NMT Capital held stakes in various companies, including Basil Read (which went bust last year), employee benefits consultants Amabubesi, Zimbabwean insurance group WFDR, oil and petroleum group Falconmere and the large American multinational DXC Technology.

Old Mutual's board cited NMT's breach of dividend payments as the reason for their problem with Moyo.

It appears that Moyo was paid dividends of R31m, while Old Mutual was still owed payouts from NMT. But Moyo has in turn argued that the claims against him were "artificially manufactured" and that his "deteriorating" relationship with Old Mutual chairman Trevor Manuel was central to his dismissal.
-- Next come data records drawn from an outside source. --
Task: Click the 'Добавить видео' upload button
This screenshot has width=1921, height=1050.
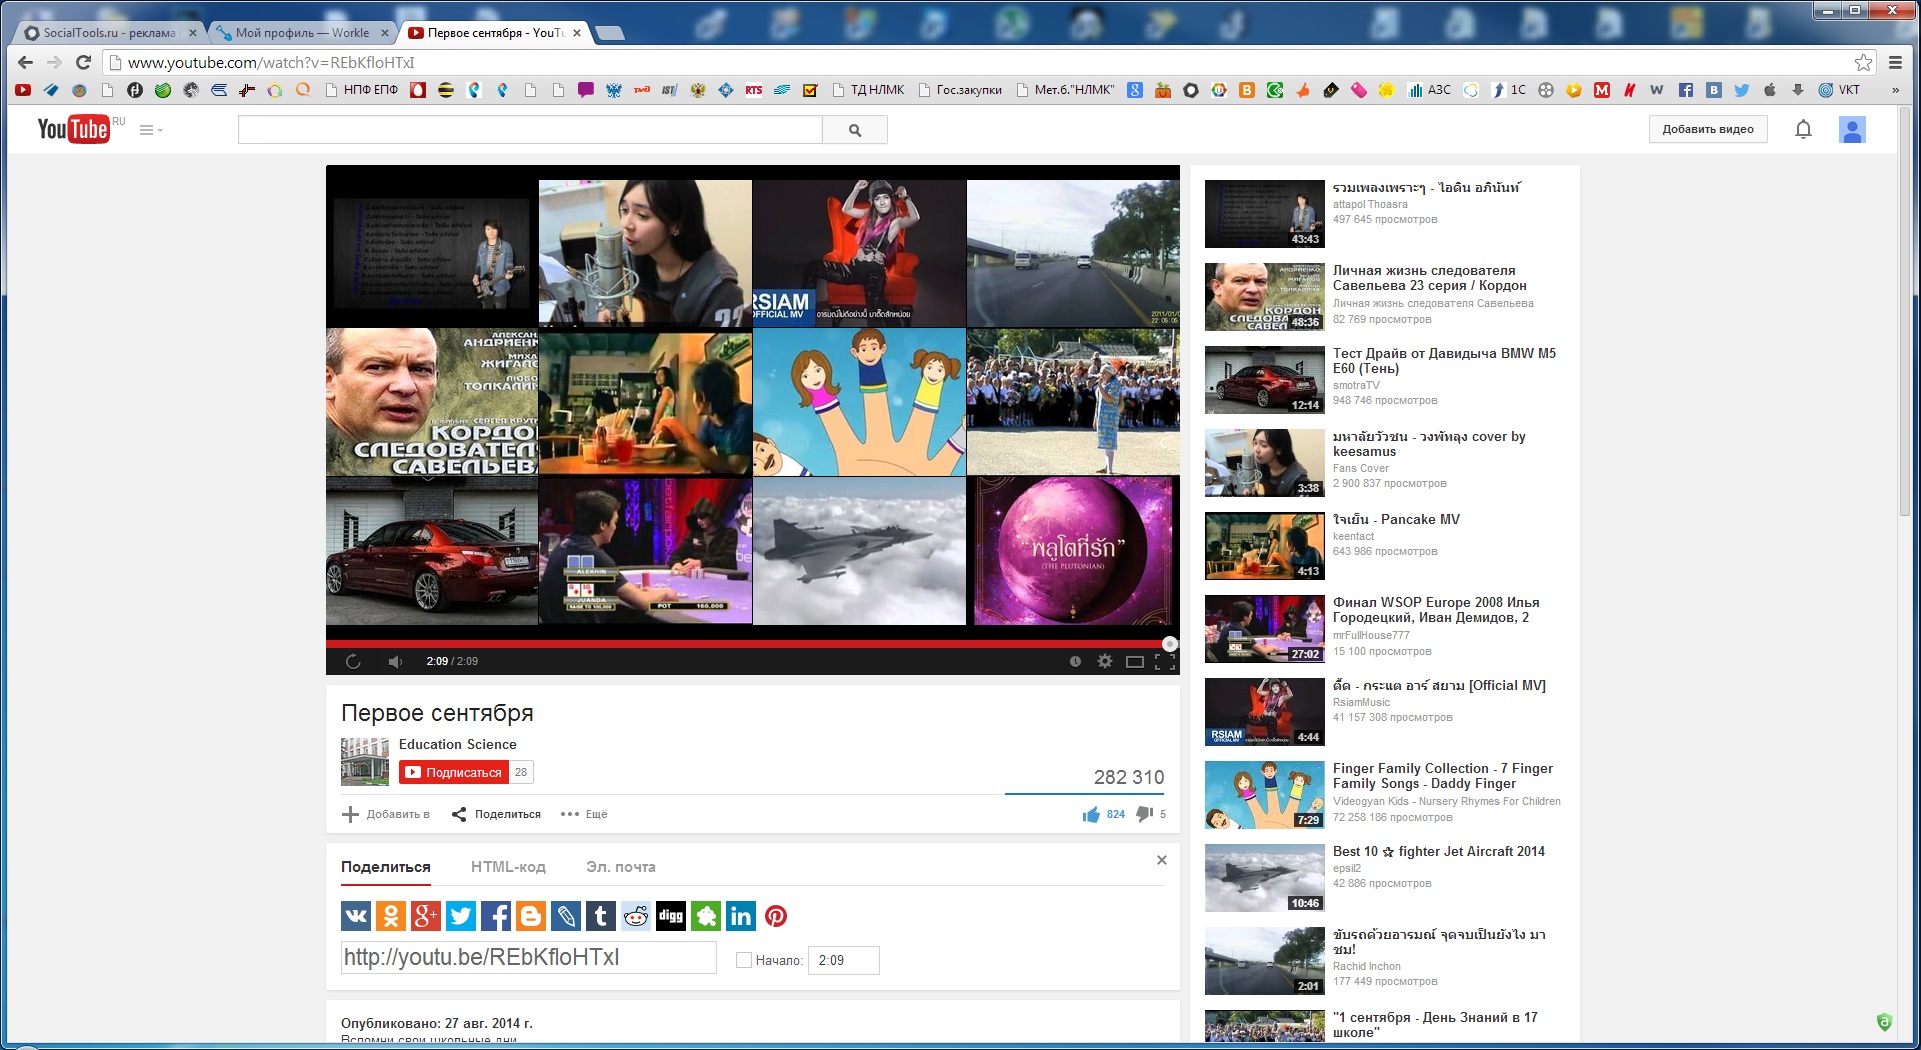Action: [x=1707, y=129]
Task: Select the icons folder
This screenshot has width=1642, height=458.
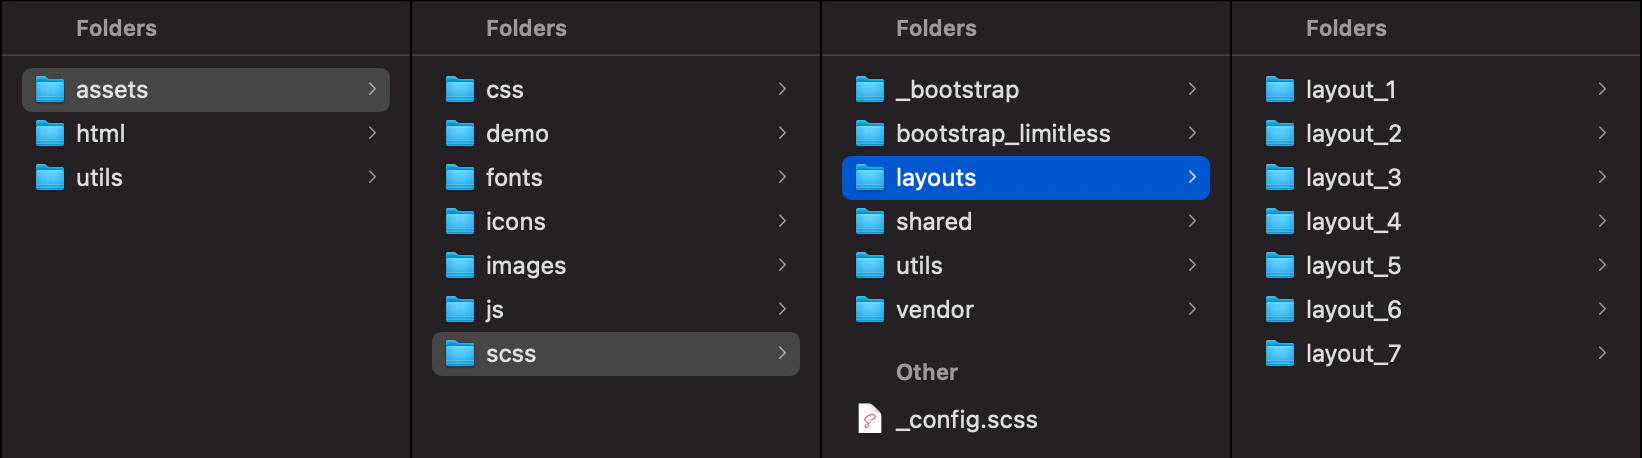Action: click(x=515, y=222)
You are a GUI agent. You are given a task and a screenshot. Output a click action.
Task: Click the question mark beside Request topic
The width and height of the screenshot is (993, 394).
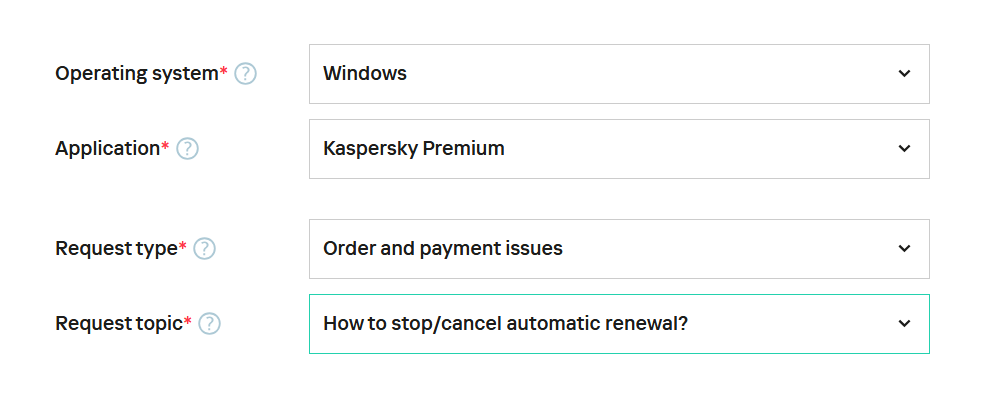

Old Mutual says it is currently negotiating with NMT to exit its stake in the company and related businesses, and it is also aware that the Industrial Development Corporation (IDC) had raised a dispute with the directors of NMT over the payment of an ordinary dividend in 2018, which they viewed to be unlawful.

The Sunday Times reported this weekend that NMT is facing a claim of more than R150m from the IDC.

Old Mutual says it has paid R480 000 in legal costs to defend its chairman Trevor Manuel in the past six months, with an amount of R1.6m that still need to be settled with lawyers.

Profit boost

Old Mutual's results for the six months to end-June show a 10% increase in its headline profit to R5.2bn - thanks in part to higher investment returns in South Africa.

But the company says there is pressure on disposable income and South Africans have less money to save. Annual premium equivalent sales of its life assurance products were 6% behind the prior year, but profits improved thanks to fewer claims.

Its loans business saw 9% growth, but its short-term insurance unit saw a sharp fall in earnings due to "catastrophe losses". Last week, Santam's results showed the impact of "significant catastrophe events", including fires in the Western Cape, as well as storm and flood damage in KwaZulu-Natal during April.

Old Mutual achieved R750m of recurring savings in the 2018, and now has 122 chatbots that have saved 2.8 million minutes of processing time. An online chatbot (a computer programme) can answer questions from clients in "natural" language and respond like a real person.

Old Mutual's interim dividend remains unchanged from the previous year, at 45c per share.